EN DEFENSA DEL COMÚN

por elcantodelcuco

En Sarnago y en los pueblos de alrededor siguen estos días con las hacenderas. Lo que se conoce como trabajo comunitario. No importa que en la mayor parte de las casas, o en en todas ellas, ya no viva nadie de forma estable. La población flotante, que no olvida sus raíces, agarra la azada, el pico y la pala y se echa a los caminos. Van todos juntos, en buena armonía, como en los viejos tiempos cuando los vecinos eran convocados a toque de corneta o de campana y cuando los trabajos y obligaciones  de la comunidad se hacían “a reo vecino”. En este caso los voluntarios han sido convocados  este domingo para recuperar y desbrozar la señal de los caminos que unían Matasejún, La Ventosa, San Pedro Manrique y Sarnago, dentro de la GR-86, una ruta de 60 kilómetros, entre lomas, barrancos, ribaceras, manchas de pinos, dehesas de robles y piezas de cultivo. La Diputación hará el resto. Los arrieros y las yuntas, que hace tiempo desaparecieron del paisaje, serán sustituidos por viajeros curiosos, a los que sorprenderá el silencio y la belleza elemental y primitiva de una tierra en la que las ruinas no han perdido la  magnificencia.

Las veredas y los caminos de herradura son las arterias que llevan la sangre a los caseríos y los vivifican. Un pueblo se muere del todo cuando se borran sus caminos, diluidos entre la maleza. Mientras quedan caminos hay vida. Estos que ahora se señalan y se desbrozan son los caminos de mi infancia, que tantas veces recorrí  a golpe de alpargata y en los que los campesinos de cien generaciones desgastaron sus albarcas. ¡Ah, el camino de Matasajún, de donde era mi abuelo Alejandro, por el Horcajuelo y la cuesta de Las Hoyuelas, con la sierra azul de Oncala al fondo! ¡Y la vereda serpenteante, a ratos perdida entre los ulagares, por el Hombriazo, que llevaba a La Ventosa después de vadear el Linares niño, que los abuelos recorrían tantas veces pasito a paso!  ¡Y ,en fin, el camino de San Pedro, por Empudia y la “fuente podrida”, que conducía al mercado y al molino y que era el cordón umbilical de Sarnago con el resto del mundo, el único que ha mejorado y resistido la despoblación!  Me alegro de que todos estos caminos vuelvan a ser  reconocibles y transitados.

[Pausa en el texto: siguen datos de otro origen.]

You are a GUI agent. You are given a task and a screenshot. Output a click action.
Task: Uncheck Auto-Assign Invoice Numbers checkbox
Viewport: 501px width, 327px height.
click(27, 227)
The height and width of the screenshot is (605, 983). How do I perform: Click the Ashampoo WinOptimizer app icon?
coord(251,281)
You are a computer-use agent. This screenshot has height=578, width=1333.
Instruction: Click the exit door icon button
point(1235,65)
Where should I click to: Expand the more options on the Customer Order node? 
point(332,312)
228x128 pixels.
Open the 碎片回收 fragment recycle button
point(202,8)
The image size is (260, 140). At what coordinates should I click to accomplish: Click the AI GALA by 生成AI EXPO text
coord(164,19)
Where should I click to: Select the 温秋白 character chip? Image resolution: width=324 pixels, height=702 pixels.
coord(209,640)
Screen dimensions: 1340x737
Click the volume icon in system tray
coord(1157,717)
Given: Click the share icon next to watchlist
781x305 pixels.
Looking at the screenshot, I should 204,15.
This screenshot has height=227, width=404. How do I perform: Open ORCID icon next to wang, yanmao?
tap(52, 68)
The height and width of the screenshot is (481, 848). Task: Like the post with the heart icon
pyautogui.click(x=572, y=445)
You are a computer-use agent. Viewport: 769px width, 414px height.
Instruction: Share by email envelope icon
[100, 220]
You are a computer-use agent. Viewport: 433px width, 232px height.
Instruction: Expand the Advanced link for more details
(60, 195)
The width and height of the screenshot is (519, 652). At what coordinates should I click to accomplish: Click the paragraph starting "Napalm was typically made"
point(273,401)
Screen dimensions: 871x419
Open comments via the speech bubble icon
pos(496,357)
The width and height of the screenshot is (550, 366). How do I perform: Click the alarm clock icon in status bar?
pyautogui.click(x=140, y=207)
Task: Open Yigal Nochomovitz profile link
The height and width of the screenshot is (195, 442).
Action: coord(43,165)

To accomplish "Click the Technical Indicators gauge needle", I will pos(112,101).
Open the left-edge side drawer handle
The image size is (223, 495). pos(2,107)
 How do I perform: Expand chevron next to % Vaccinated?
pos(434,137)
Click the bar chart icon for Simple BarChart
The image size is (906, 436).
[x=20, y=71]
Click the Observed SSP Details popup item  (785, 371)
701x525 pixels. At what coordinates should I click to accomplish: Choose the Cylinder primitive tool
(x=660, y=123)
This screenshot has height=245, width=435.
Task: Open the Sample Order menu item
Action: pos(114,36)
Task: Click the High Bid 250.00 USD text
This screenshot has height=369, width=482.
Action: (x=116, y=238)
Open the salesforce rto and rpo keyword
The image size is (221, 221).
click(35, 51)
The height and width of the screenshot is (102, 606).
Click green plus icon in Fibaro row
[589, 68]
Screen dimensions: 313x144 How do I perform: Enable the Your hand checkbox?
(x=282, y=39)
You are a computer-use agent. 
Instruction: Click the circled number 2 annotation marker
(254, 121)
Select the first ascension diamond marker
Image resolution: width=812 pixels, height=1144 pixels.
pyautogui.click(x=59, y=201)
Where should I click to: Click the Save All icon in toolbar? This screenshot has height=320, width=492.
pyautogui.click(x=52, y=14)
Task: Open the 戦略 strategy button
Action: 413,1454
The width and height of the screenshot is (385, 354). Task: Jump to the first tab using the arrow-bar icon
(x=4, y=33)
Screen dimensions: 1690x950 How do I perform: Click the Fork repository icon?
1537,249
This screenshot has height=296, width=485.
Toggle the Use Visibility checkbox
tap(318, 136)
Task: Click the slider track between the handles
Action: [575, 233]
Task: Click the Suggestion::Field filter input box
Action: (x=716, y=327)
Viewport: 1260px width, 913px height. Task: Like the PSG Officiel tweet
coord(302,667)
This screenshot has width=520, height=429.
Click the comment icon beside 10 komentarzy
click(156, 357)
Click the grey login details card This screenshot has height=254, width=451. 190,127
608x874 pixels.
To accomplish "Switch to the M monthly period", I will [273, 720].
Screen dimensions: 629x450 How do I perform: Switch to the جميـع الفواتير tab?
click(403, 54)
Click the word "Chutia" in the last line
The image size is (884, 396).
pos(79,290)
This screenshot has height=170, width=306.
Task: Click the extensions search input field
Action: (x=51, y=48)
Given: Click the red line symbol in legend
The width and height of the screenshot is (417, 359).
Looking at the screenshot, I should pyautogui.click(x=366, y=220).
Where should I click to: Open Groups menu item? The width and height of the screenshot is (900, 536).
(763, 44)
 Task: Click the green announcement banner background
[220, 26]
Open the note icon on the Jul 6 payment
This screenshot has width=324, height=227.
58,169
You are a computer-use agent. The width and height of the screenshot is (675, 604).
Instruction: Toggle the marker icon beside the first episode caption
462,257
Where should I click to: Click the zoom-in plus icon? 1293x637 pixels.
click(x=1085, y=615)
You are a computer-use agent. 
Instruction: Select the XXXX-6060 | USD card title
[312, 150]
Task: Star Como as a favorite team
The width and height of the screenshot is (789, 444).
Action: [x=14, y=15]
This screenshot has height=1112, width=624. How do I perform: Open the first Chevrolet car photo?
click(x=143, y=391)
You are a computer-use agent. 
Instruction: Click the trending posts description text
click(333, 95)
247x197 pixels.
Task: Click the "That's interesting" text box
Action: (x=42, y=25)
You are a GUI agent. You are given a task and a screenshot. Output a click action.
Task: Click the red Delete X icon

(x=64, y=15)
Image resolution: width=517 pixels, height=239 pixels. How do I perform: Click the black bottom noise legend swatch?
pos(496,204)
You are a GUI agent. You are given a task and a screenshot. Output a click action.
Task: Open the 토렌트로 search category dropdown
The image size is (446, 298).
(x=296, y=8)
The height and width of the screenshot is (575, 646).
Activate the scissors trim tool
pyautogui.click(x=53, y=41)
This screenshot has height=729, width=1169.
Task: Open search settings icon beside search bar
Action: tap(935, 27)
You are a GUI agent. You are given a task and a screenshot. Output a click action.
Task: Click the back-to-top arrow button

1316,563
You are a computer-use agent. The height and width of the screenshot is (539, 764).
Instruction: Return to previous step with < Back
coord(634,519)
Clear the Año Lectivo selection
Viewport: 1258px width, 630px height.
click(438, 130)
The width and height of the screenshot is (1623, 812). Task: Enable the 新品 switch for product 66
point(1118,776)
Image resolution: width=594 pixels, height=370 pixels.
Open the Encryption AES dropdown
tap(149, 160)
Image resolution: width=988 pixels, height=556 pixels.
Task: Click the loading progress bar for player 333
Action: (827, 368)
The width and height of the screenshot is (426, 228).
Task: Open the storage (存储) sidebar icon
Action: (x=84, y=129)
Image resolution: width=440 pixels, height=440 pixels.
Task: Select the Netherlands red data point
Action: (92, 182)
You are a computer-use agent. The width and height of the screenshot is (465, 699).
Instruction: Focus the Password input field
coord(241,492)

Es un signo de vida y un avance de la civilización. Aplaudo el trabajo comunitario y la esperada ayuda de la Diputación.

Aprovecho para poner de relieve la importancia del común en estas tierras de fuerte tradición comunera. Una de las características de la economía y la forma de vida de las Tierras Altas ha sido, desde siempre, la pacífica  convivencia de la propiedad privada de la tierra con la existencia de grandes espacios de propiedad común, sobre todo los lotes del monte, llamados también “blancos del pueblo”, por donde campaba el ganado, sobre todo la cabrada, y que abastecían de estrepas los bardales del corral de cada casa. Destaca además la utilidad del ejido, en la orilla del pueblo, y la Dehesa. Esta última, de fuerte valor ecológico hasta que la labraron para plantar pinos, era propiedad estatal, si no recuerdo mal, pero de aprovechamiento vecinal. En la Dehesa se soltaba la dula y se hacía por estas fechas, cuando ya amenazaba la nieve, la corta de la leña. Los montones de trocos de roble se sorteaban -a cada vecino su suerte-, y estos rimeros alimentarían la lumbre del hogar en el duro invierno y hasta la corta siguiente. En una comarca de fuerte tradición ganadera, también era compartido, con los pagos del terreno debidamente reglamentados, el aprovechamiento libre de pastos y rastrojeras. Pero quizás la estampa más característica de esta tradición comunera era la labranza y la siembra de las rozas comunitarias, ruidosa  labor en la que participaban todas las yuntas del pueblo juntas, y, después, el inolvidable día la trilla de la cosecha de todos, la cosecha municipal, con la gran parva de centeno tendida en el ejido como coronación alegre del verano.